Em ambos os territórios, a agrofloresta também pode mitigar os efeitos da crise climática. Esse é o caso tanto da Caatinga, que é um bioma naturalmente semiárido, quanto da Amazônia, que, apesar de seu clima quente e úmido, também vem passando por períodos de seca, temperaturas extremas e desregulação na distribuição das chuvas.
Os efeitos da crise ambiental já estão sendo sentidos em nossos territórios, dificultando a transição para a agrofloresta. Deise Alves, agricultora da Agrovila Itaqui, no estado amazônico do Pará, explica o impacto da crise climática na agricultura:
“Atualmente, minha principal dificuldade é a questão climática, principalmente porque há pouca chuva.
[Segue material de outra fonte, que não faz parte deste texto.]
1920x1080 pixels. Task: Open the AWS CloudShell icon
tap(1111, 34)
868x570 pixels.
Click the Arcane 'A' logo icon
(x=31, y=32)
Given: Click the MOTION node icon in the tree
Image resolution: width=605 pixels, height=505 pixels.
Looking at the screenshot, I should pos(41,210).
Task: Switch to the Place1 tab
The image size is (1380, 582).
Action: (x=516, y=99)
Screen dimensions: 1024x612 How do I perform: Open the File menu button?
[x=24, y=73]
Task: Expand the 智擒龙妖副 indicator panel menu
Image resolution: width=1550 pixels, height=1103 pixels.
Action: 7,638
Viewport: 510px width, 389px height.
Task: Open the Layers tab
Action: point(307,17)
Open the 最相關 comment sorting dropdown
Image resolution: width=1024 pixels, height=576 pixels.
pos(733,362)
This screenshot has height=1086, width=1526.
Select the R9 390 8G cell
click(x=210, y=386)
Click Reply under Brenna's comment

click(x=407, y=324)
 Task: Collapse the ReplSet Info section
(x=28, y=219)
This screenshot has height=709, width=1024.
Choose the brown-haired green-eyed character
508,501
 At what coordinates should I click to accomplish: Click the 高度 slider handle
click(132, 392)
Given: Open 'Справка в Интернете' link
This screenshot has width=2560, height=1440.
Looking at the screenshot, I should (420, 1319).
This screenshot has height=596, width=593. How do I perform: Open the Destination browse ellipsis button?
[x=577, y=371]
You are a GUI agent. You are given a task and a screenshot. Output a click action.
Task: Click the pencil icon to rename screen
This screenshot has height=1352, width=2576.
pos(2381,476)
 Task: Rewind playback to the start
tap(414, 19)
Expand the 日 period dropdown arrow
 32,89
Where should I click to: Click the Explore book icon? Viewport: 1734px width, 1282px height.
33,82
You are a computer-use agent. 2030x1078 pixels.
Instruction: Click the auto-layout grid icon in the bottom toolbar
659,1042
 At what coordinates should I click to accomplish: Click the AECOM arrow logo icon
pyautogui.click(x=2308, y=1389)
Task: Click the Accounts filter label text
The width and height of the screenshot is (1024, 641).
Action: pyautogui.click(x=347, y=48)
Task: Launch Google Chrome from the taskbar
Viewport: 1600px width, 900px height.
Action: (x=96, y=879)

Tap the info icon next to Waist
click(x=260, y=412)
A água que vem não é suficiente, e isso prejudica o desenvolvimento das plantas e o crescimento da produção na propriedade.”
O modelo dos sistemas agroflorestais, assim como práticas agroecológicas, também apresenta alternativas para que os jovens agricultores permaneçam em suas comunidades.
Os jovens rurais da Caatinga, da Amazônia e de todos os outros biomas brasileiros estão sob constante pressão econômica para migrar para as cidades devido à crescente expansão da agricultura industrial altamente mecanizada, que está criando cada vez menos empregos para os jovens.
Ao valorizar as culturas locais, diversificar as culturas e aumentar a renda da agricultura familiar, a agrofloresta pode emergir como uma importante estratégia para permitir que os jovens rurais permaneçam em suas comunidades, proporcionando aos agricultores maiores oportunidades de geração de renda.
Esse potencial, no entanto, é prejudicado pela falta de políticas públicas que incentivem a implementação de sistemas agroflorestais, como o crédito rural e a pouca ou inexistente assistência técnica e serviços de extensão rural para atender às demandas dessas comunidades.
Por outro lado, o agronegócio de larga escala sempre foi subsidiado pelo governo brasileiro sob o pretexto de “desenvolvimento”. Como exemplo, somente em 2024, o governo federal alocou mais de R$ 400 bilhões (US$ 72,9 milhões) para o financiamento de empresas rurais, enquanto os pequenos agricultores receberam apenas cerca de R$ 85,7 bilhões (US$ 15,6 milhões).
Em contraste, as práticas agrícolas ecológicas, como a agrofloresta, oferecem alternativas à destruição causada pelo agronegócio.
No contexto da crise climática, política, econômica e social global, essa alternativa agroflorestal não é apenas viável, mas urgente.
Os sistemas agroflorestais desempenham um papel imensurável na regeneração de áreas degradadas, na manutenção das florestas e na produção de alimentos para o homem do campo.
Mas os biomas brasileiros, como a Amazônia e a Caatinga, têm sido epicentros da destruição ambiental e estão clamando por estratégias de restauração mais fortes e pela transformação dos agroecossistemas.
Por meio de ações agroflorestais lideradas pela comunidade e da implementação de políticas públicas para proteger a Amazônia e a Caatinga, os sistemas agroflorestais têm o potencial de salvar o futuro de nossos territórios.
Em nível global, acreditamos que uma revolução agrofloresta é necessária para defender a biodiversidade do planeta e produzir e distribuir de forma justa alimentos saudáveis.
A agrofloresta é mais do que uma alternativa. É a nossa esperança coletiva de dias melhores para camponeses e camponesas no Brasil e no mundo.